Verilen Alıntı:
───

22. Hukuk Dairesi 2019/8184 E. , 2019/22557 K.
'İçtihat Metni'
MAHKEMESİ :Asliye Hukuk (İş) Mahkemesi
DAVA TÜRÜ : ALACAK
Taraflar arasında görülen dava sonucunda verilen kararın, temyizen incelenmesi davacı ... davalı ...Ş. vekilleri tarafından istenilmekle, temyiz taleplerinin süresinde olduğu anlaşıldı. Dava dosyası için Tetkik Hakimi ... tarafından düzenlenen rapor dinlendikten sonra dosya incelendi, gereği konuşulup düşünüldü:
Y A R G I T A Y K A R A R I
Davacı vekili, ... İnşaat ve Sanayi A.Ş'ye karşı açtığı asıl dava ile müvekkilinin iş sözleşmesinin davalı tarafından haklı sebep olmadan feshedildiğini belirterek kıdem, ihbar tazminatı ve bir kısım işçilik alacaklarının davalıdan tahsilini talep etmiştir. Birleşen davayı aynı iddialarla ... Enerji Üretim A.Ş. ve G. ...'ya yöneltmiş ve alacakların davalıların tümünden müştereken tahsilini istemiştir.

───

Çözülecek Problemler:
a – Yargıtay kararına göre:
(i) Kararı hangi daire vermiştir?
(ii) Dava türü nedir?
(iii) Davacı vekili asıl davada hangi iki tazminatın tahsilini talep etmiştir?
b – Yargıtay kararını son cümlesinin ardından sürdürür müsün?
Ardından gelen kayıtların yukarıdaki Yargıtay kararıyla hiçbir bağlantısı yoktur.

───

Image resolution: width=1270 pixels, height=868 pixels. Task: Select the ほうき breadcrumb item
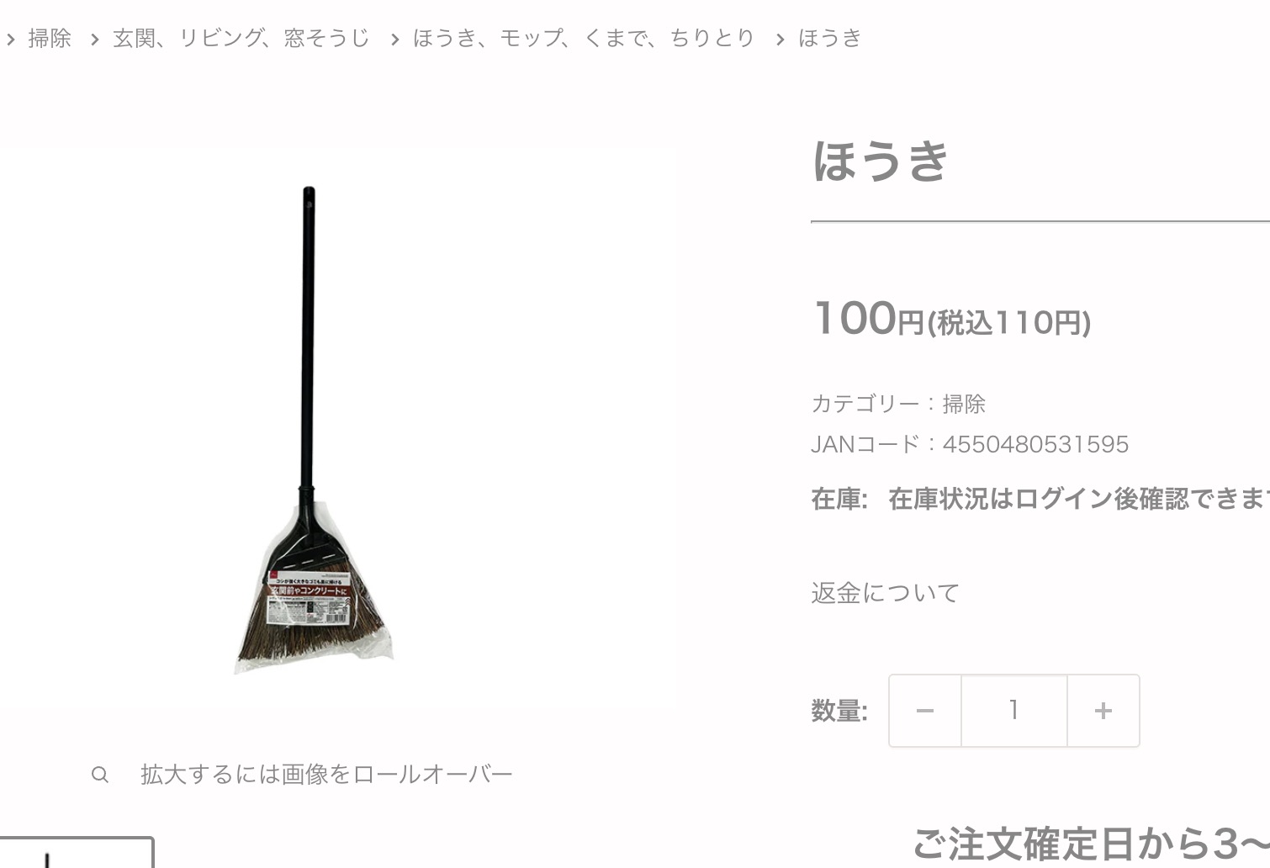point(830,39)
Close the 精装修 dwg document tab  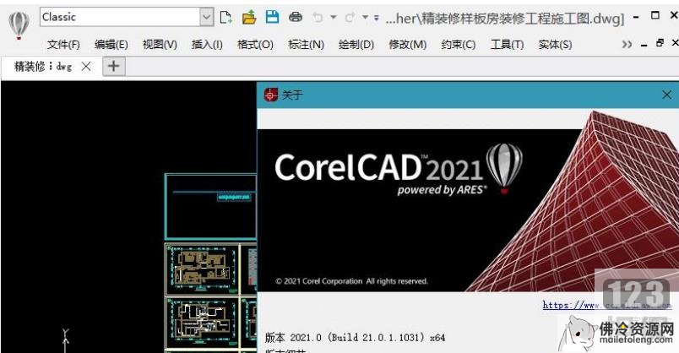coord(85,67)
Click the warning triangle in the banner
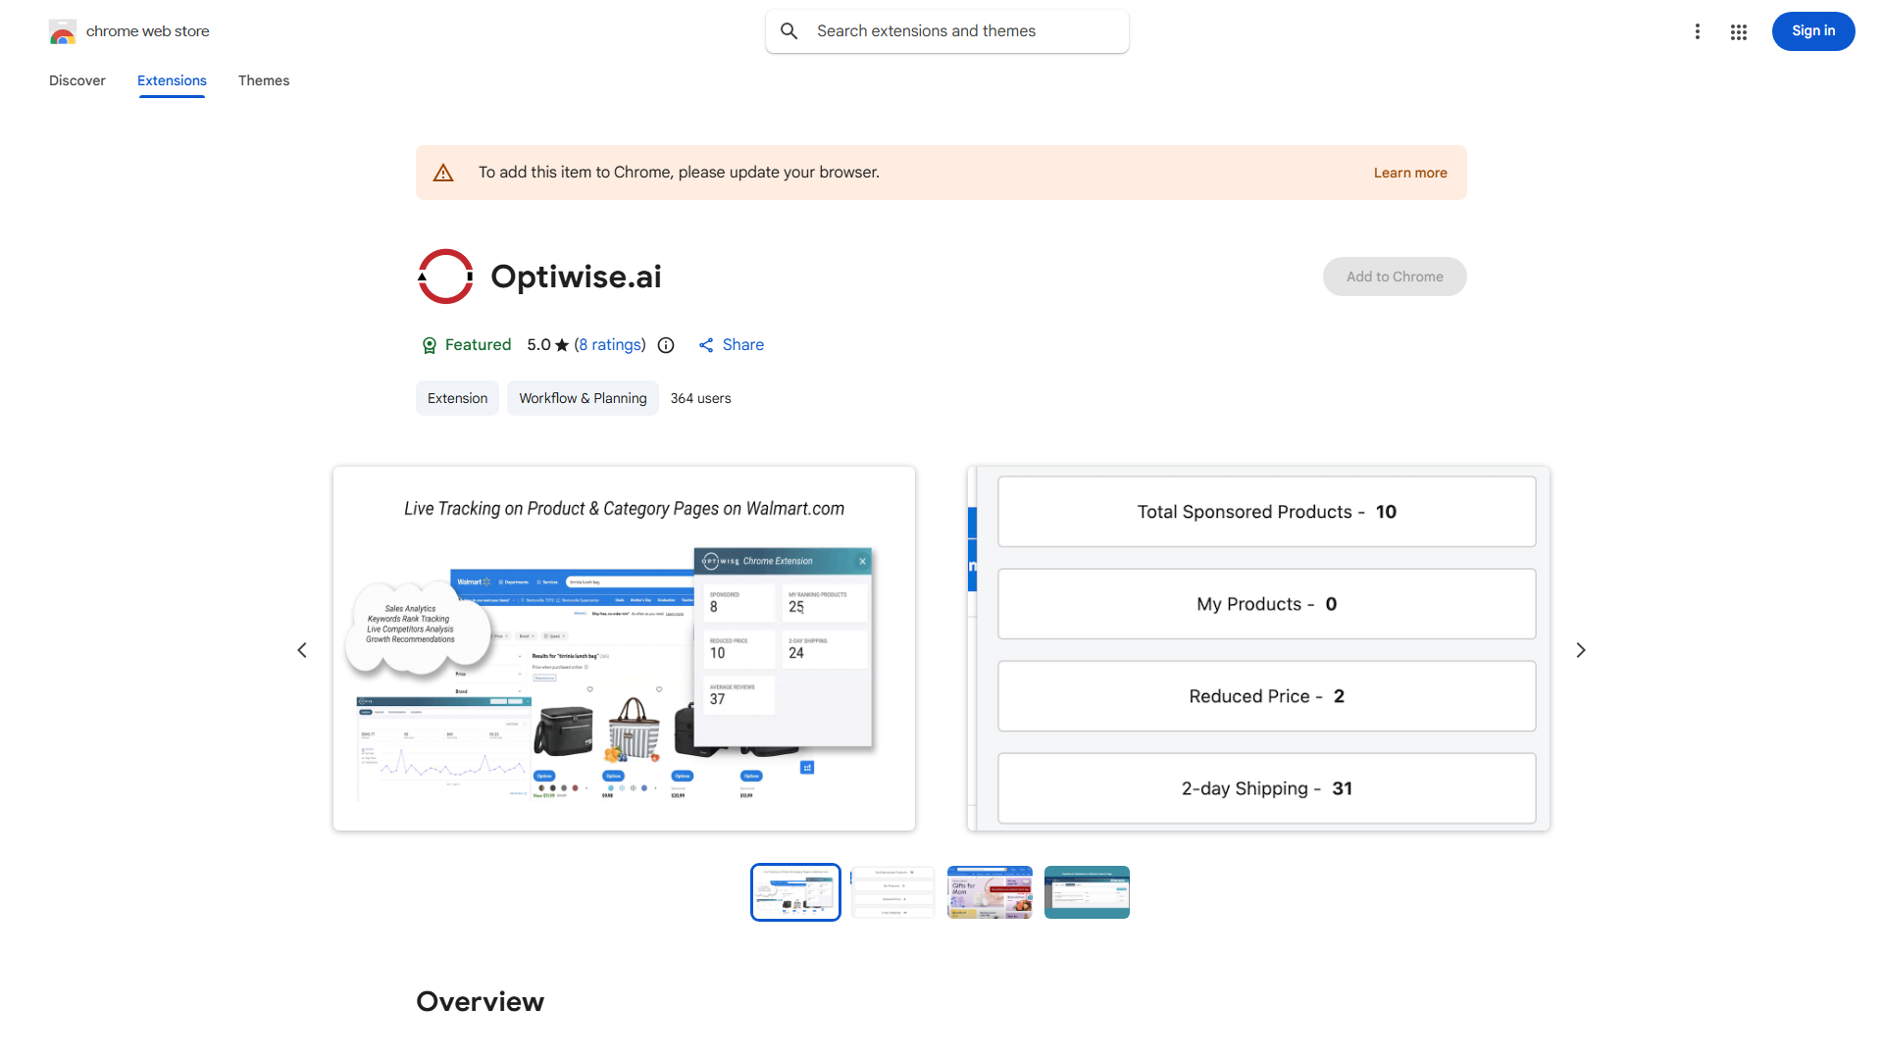Image resolution: width=1883 pixels, height=1059 pixels. point(443,172)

───

Görevlere Göre Yanıtlar:
a –
(i) 22. Hukuk Dairesi
(ii) Alacak
(iii) Kıdem ve ihbar tazminatı

b –
Davalı ...Ş. vekili, ihale makamı konumunda bulunduklarını, faaliyet konuları arasında inşaat yapma işi olmadığını, eser sözleşmesi ile diğer davalı şirketlere bırakılan bir inşaat işi bulunduğunu belirterek davanın husumet ve esas yönünden reddi gerektiğini savunmuştur.
Davalı ... İnşaat ve Sanayi A.Ş. vekili, davacının tüm alacaklarının ödendiğini belirterek davanın reddini istemiştir.
Diğer davalı davaya cevap vermemiştir.
Bozma ilamına uyan Mahkemece, toplanan deliller ve bilirkişi raporu doğrultusunda, davalılar arasında asıl işveren-alt işveren ilişkisi bulunduğu belirtilerek davalıların alacaklardan müştereken sorumlu tutulmalarına karar verilmiştir.
Karar davacı ... davalı ...Ş. vekillerince temyiz edilmiştir.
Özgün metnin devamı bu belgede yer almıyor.